Ce qui est cohérent avec le fait historique que les anglo-saxons parlent de personnalité quand les continentaux parlent de caractérologie. Les anglo-saxons seraient plus "mutables" et les continentaux plus "fixes"…

14

Valéry : « Implexe, c’est au fond ce qui est impliqué dans la notion d’homme ou de moi et qui n’est pas encore actuel  » (Paul Valéry, Cahiers 1, Psychologie, p.1081, éd.
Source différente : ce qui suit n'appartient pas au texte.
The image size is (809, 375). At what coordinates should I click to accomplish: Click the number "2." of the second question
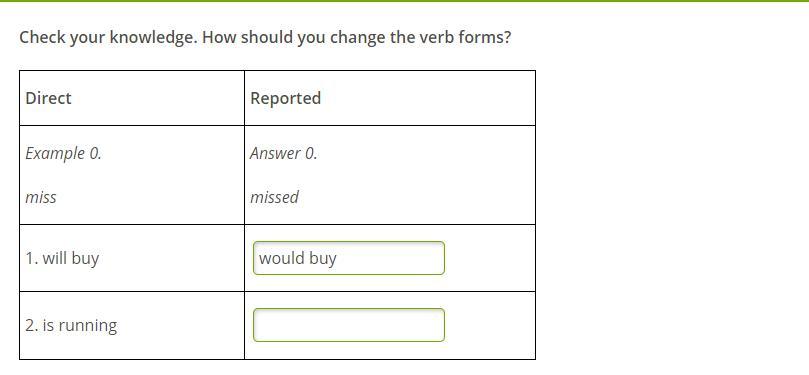tap(32, 325)
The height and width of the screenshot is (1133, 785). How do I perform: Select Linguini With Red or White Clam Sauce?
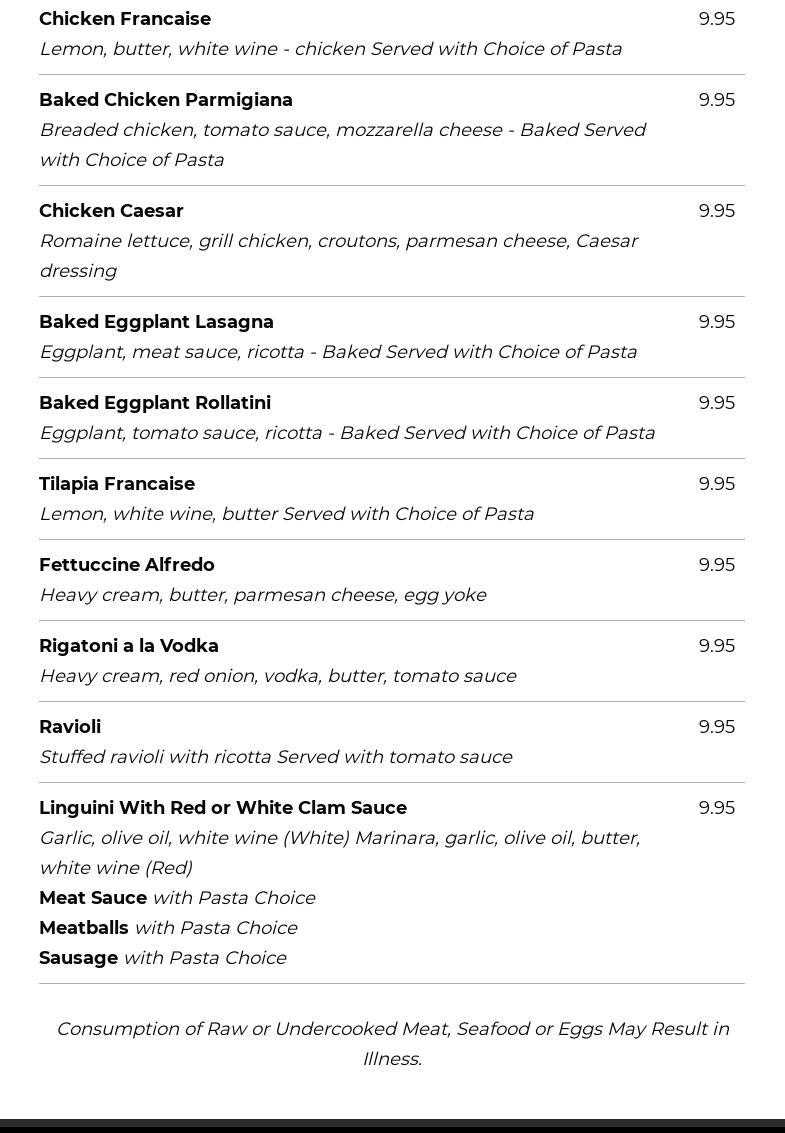223,808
Pléiade).

15

Disparité qui fait penser au « dessin » du thème lui-même, une forme géométrique souvent « biscornue », qui tire dans de multiples directions.

16

La définition proposée par le CNRTL — "ensemble complexe résultant de la combinaison d'éléments divers et contradictoires" ne fait que redoubler le "disparate" de notre définition et explique mal le propre de l’implexe.

17

Il faut tout un apprentissage pour nous conduire à reconnaître l’existence de notre propre caractère !

18

Heidegger a forgé un terme pour dire le "niveau" où s’analyse l’existence, et qui en même temps, pourrait-on dire, y commande : le terme existential (par opposition à existentiel). De ce point de vue, le thème astral serait de l’ordre de l’existential. Ce qui correspond à l’expérience générale de l’astrologue lui donne à voir le thème comme quelque chose qui gouverne en sous-main, oriente, ou mieux — thématise — la multiplicité vécue par le sujet.

19

Voir « qu'est-ce que la personnalité ? »

20

Beaucoup pensent (surtout parmi les adversaires de l’astrologie — mais avec une certaine raison) que l’astrologie, si elle « marchait », devrait pouvoir fournir des indications « vraies » à partir du seul objet thème astral, sans lien aucun avec le sujet humain dont elle parle. À première vue, on aurait des raisons de se montrer dubitatif si l’astrologue proclamait que son art de lire dans les étoiles ne « marchait » que derrière le « rideau » du cabinet de consultation. Mais c’est peut-être mal comprendre l’astrologie, et ce qui se passe entre un astrologue et son client. Je crois qu'il faut distinguer soigneusement entre astrologie objective et astrologie subjective. Je crois aussi que l’astrologie peut prêter le flanc à une approche objectiviste, avec un certain succès. Mais qu'elle dépasse aussi largement le tamis que les « scientifiques » veulent lui imposer.